**SET PROBLEM**
Could you reproduce all the records below, swapping every "GUI agent" for "UI agent" and leaving everything else untouched?

[Entries on locating words and elements]
··········
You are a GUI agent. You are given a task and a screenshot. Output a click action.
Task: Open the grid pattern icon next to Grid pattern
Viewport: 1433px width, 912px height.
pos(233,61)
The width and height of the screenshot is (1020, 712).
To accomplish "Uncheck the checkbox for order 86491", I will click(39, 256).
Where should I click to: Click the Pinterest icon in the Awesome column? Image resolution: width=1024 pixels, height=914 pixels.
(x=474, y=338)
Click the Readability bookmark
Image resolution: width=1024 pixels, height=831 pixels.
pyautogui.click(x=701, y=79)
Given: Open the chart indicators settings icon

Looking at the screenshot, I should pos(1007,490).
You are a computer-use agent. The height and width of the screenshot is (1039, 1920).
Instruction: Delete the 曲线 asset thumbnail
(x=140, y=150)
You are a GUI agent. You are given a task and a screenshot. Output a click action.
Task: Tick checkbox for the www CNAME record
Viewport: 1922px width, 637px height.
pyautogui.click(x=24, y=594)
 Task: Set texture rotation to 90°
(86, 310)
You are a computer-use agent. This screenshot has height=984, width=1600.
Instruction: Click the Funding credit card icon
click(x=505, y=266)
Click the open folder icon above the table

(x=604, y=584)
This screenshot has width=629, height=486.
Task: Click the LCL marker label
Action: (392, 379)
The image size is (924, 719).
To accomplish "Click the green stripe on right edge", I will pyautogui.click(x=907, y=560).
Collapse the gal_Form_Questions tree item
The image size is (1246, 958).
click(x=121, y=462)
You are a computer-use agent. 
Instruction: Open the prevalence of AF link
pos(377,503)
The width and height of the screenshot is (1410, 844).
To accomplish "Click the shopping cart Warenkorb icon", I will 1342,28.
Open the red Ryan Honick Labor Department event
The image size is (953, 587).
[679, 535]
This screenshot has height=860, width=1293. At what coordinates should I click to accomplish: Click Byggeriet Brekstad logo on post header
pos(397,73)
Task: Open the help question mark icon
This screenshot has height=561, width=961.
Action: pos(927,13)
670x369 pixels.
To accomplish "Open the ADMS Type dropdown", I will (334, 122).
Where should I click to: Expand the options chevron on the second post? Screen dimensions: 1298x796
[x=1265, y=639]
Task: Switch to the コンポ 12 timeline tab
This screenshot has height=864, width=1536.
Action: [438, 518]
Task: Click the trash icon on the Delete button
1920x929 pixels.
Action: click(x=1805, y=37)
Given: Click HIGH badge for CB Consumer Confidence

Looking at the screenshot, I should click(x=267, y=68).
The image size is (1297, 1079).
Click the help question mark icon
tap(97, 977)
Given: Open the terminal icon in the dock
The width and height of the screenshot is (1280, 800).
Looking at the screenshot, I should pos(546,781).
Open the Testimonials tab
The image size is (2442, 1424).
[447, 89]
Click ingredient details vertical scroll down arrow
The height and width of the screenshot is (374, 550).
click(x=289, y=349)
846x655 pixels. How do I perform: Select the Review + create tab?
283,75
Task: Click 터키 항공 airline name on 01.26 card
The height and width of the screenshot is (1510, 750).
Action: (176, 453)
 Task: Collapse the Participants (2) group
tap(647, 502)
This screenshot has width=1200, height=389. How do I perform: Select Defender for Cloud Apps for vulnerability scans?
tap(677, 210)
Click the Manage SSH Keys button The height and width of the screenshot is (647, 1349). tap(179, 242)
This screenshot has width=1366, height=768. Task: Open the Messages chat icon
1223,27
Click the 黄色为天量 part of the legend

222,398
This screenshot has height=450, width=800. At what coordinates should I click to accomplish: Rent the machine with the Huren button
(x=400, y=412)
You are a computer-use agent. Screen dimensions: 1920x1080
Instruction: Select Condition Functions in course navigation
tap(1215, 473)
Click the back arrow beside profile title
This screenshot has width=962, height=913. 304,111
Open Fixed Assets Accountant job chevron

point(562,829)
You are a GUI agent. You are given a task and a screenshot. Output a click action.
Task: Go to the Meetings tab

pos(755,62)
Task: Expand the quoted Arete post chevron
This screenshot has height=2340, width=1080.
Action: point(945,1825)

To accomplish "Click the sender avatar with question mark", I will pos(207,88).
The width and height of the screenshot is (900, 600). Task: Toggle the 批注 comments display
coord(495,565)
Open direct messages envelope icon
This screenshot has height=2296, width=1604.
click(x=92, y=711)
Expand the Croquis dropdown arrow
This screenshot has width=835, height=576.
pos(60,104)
··········
**WORKED ANSWER**
You are a UI agent. You are given a task and a screenshot. Output a click action.
Task: Open the grid pattern icon next to Grid pattern
Viewport: 1433px width, 912px height.
pos(233,61)
The width and height of the screenshot is (1020, 712).
To accomplish "Uncheck the checkbox for order 86491", I will click(39, 256).
Where should I click to: Click the Pinterest icon in the Awesome column? Image resolution: width=1024 pixels, height=914 pixels.
(x=474, y=338)
Click the Readability bookmark
Image resolution: width=1024 pixels, height=831 pixels.
pyautogui.click(x=701, y=79)
Given: Open the chart indicators settings icon

Looking at the screenshot, I should pos(1007,490).
You are a computer-use agent. The height and width of the screenshot is (1039, 1920).
Instruction: Delete the 曲线 asset thumbnail
(x=140, y=150)
You are a UI agent. You are given a task and a screenshot. Output a click action.
Task: Tick checkbox for the www CNAME record
Viewport: 1922px width, 637px height.
pyautogui.click(x=24, y=594)
 Task: Set texture rotation to 90°
(86, 310)
You are a computer-use agent. This screenshot has height=984, width=1600.
Instruction: Click the Funding credit card icon
click(x=505, y=266)
Click the open folder icon above the table

(x=604, y=584)
This screenshot has width=629, height=486.
Task: Click the LCL marker label
Action: (392, 379)
The image size is (924, 719).
To accomplish "Click the green stripe on right edge", I will pyautogui.click(x=907, y=560).
Collapse the gal_Form_Questions tree item
The image size is (1246, 958).
click(x=121, y=462)
You are a computer-use agent. 
Instruction: Open the prevalence of AF link
pos(377,503)
The width and height of the screenshot is (1410, 844).
To accomplish "Click the shopping cart Warenkorb icon", I will 1342,28.
Open the red Ryan Honick Labor Department event
The image size is (953, 587).
[679, 535]
This screenshot has height=860, width=1293. At what coordinates should I click to accomplish: Click Byggeriet Brekstad logo on post header
pos(397,73)
Task: Open the help question mark icon
This screenshot has height=561, width=961.
Action: pos(927,13)
670x369 pixels.
To accomplish "Open the ADMS Type dropdown", I will (334, 122).
Where should I click to: Expand the options chevron on the second post? Screen dimensions: 1298x796
[x=1265, y=639]
Task: Switch to the コンポ 12 timeline tab
This screenshot has height=864, width=1536.
Action: [438, 518]
Task: Click the trash icon on the Delete button
1920x929 pixels.
Action: click(x=1805, y=37)
Given: Click HIGH badge for CB Consumer Confidence

Looking at the screenshot, I should click(x=267, y=68).
The image size is (1297, 1079).
Click the help question mark icon
tap(97, 977)
Given: Open the terminal icon in the dock
The width and height of the screenshot is (1280, 800).
Looking at the screenshot, I should pos(546,781).
Open the Testimonials tab
The image size is (2442, 1424).
[447, 89]
Click ingredient details vertical scroll down arrow
The height and width of the screenshot is (374, 550).
click(x=289, y=349)
846x655 pixels. How do I perform: Select the Review + create tab?
283,75
Task: Click 터키 항공 airline name on 01.26 card
The height and width of the screenshot is (1510, 750).
Action: (176, 453)
 Task: Collapse the Participants (2) group
tap(647, 502)
This screenshot has width=1200, height=389. How do I perform: Select Defender for Cloud Apps for vulnerability scans?
tap(677, 210)
Click the Manage SSH Keys button The height and width of the screenshot is (647, 1349). tap(179, 242)
This screenshot has width=1366, height=768. Task: Open the Messages chat icon
1223,27
Click the 黄色为天量 part of the legend

222,398
This screenshot has height=450, width=800. At what coordinates should I click to accomplish: Rent the machine with the Huren button
(x=400, y=412)
You are a computer-use agent. Screen dimensions: 1920x1080
Instruction: Select Condition Functions in course navigation
tap(1215, 473)
Click the back arrow beside profile title
This screenshot has width=962, height=913. 304,111
Open Fixed Assets Accountant job chevron

point(562,829)
You are a UI agent. You are given a task and a screenshot. Output a click action.
Task: Go to the Meetings tab

pos(755,62)
Task: Expand the quoted Arete post chevron
This screenshot has height=2340, width=1080.
Action: point(945,1825)

To accomplish "Click the sender avatar with question mark", I will pos(207,88).
The width and height of the screenshot is (900, 600). Task: Toggle the 批注 comments display
coord(495,565)
Open direct messages envelope icon
This screenshot has height=2296, width=1604.
click(x=92, y=711)
Expand the Croquis dropdown arrow
This screenshot has width=835, height=576.
pos(60,104)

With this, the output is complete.